- [STORED RECORDS]:
════
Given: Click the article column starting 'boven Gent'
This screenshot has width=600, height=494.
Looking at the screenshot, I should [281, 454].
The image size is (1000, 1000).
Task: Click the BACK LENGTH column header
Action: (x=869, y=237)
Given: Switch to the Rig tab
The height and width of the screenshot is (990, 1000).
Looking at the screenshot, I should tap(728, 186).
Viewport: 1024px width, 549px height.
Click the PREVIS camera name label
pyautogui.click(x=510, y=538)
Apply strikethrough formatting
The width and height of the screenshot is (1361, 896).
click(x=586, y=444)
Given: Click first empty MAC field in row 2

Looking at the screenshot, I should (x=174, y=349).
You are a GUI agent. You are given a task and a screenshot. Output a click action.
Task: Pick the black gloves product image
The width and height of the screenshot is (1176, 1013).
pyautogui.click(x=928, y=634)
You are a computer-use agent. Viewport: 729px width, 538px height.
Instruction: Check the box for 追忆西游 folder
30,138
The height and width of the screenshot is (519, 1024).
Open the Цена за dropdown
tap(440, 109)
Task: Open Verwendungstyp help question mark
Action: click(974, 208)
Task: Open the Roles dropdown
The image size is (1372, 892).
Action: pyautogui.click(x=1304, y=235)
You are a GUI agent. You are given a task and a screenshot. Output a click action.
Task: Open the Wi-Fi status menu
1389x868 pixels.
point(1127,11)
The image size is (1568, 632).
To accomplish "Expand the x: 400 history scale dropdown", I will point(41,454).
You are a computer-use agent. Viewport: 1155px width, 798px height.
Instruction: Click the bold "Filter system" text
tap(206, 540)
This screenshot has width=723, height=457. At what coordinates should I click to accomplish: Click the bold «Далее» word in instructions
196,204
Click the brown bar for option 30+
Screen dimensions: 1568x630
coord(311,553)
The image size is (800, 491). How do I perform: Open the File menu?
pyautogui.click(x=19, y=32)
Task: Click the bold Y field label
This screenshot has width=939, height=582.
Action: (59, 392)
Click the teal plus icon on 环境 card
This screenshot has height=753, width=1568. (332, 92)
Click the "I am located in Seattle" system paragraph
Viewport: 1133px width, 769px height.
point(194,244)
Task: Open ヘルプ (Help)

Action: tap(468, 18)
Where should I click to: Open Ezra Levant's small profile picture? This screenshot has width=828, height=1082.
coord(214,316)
════
- [SHORT TASK]: Rewrite the entries from the line with "You are a computer-use agent. Viewport: 729px" up to and including the line with "Action: click(974, 208)", changing "folder" to "directory" and leaving everything else as it is. Return only those lines.

- [ANSWER TO THE TASK]:
You are a computer-use agent. Viewport: 729px width, 538px height.
Instruction: Check the box for 追忆西游 directory
30,138
The height and width of the screenshot is (519, 1024).
Open the Цена за dropdown
tap(440, 109)
Task: Open Verwendungstyp help question mark
Action: click(974, 208)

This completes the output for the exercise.